18 In any event, there is no denying the bottom line. The Ibo are a disproportionately dynamic, urban, and prosperous minority—not just in Nigeria, but everywhere they go. In West Africa it is often said that the banks in countries like Benin or Côte d’Ivoire would collapse if the Ibo withdrew their deposits. In the United States there are strikingly successful Ibo communities in Atlanta, Houston, Los Angeles, and other major cities.

Indeed, not only the Ibo but other Nigerian ethnic groups like the Hausa and the Yoruba have become the preeminent petty traders of West Africa. While the far more lucrative import-export business is dominated by Lebanese with ties to the global marketplace (to be discussed below), a stroll through the alleyways of any West African market makes clear that most goods bought and sold by the “mama benzes” and “marché mamas” aren’t exactly part of the technologized global marketplace. Rather they’re the products of West African, and particularly Nigerian, industry.

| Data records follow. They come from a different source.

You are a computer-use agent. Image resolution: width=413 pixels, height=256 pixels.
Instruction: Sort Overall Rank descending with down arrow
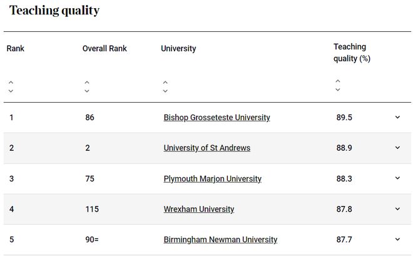[x=87, y=91]
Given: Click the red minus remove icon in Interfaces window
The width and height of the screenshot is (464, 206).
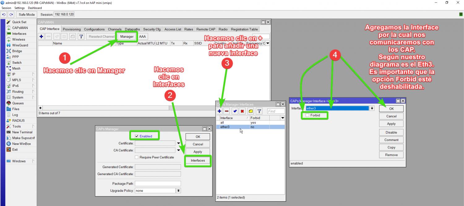Looking at the screenshot, I should click(227, 111).
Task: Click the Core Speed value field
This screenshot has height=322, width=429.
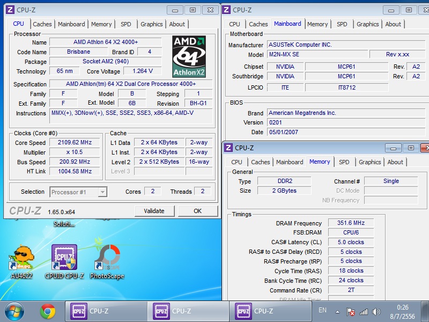Action: pos(74,143)
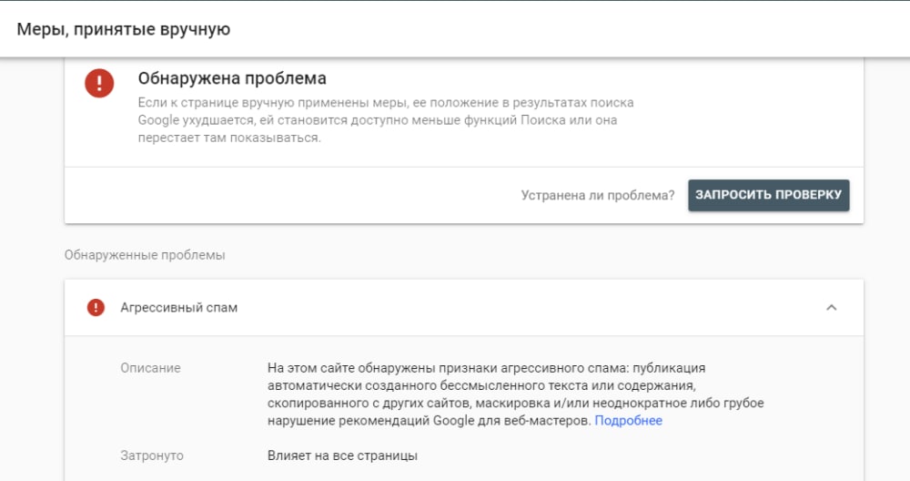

Nigeria is the economic powerhouse among the West African states, with a towering industrial leg up on the other countries in the region. In part because of this industrial head start, Nigerians dominate petty trading throughout the cities and villages of West Africa. It’s not unusual to find Ibo selling auto parts in the most remote village markets of Benin, Togo, or Burkina Faso. Ibo merchants travel with their goods, ferrying the products of the Nigerian auto parts industry across the West African bush because they have the contacts, know the terrain, and can do it most cheaply.

In the stalls of Marché Dantokpa in Cotonou, Benin, one is more likely to hear the merchants speaking Pidgin English, Ibo, or Yoruba (another Nigerian language) than French, the national language of Benin, or Fon, the language of the ethnic majority. The spillover from Nigerian industry ultimately ends up in markets like Dantokpa, not quite global but regional in reach, where the local equivalent of the Western-educated MBA is the Nigerian with family contacts on both sides of the border who uses her familiarity with the corrupt and often dangerous Nigerian highway to her advantage. At Dantokpa’s taxi station, cars leave regularly for Nigerian border towns, Lagos, and beyond. The Nigerians return burdened with cheap goods that eventually make their way, usually through Nigerian hands, to the smallest market towns in West Africa. Indeed, while West Africa has not yet undergone the homogenization (with an American face) caused elsewhere by global markets, it has seen a regional homogenization (with a Nigerian face): There may not be a McDonald’s on every corner, but in every West African market Nigerians sell the same goods from the same factories at the same prices. Hence, the ubiquitous plastic African sandals and housewares decorated with the faces of former Nigerian strongmen.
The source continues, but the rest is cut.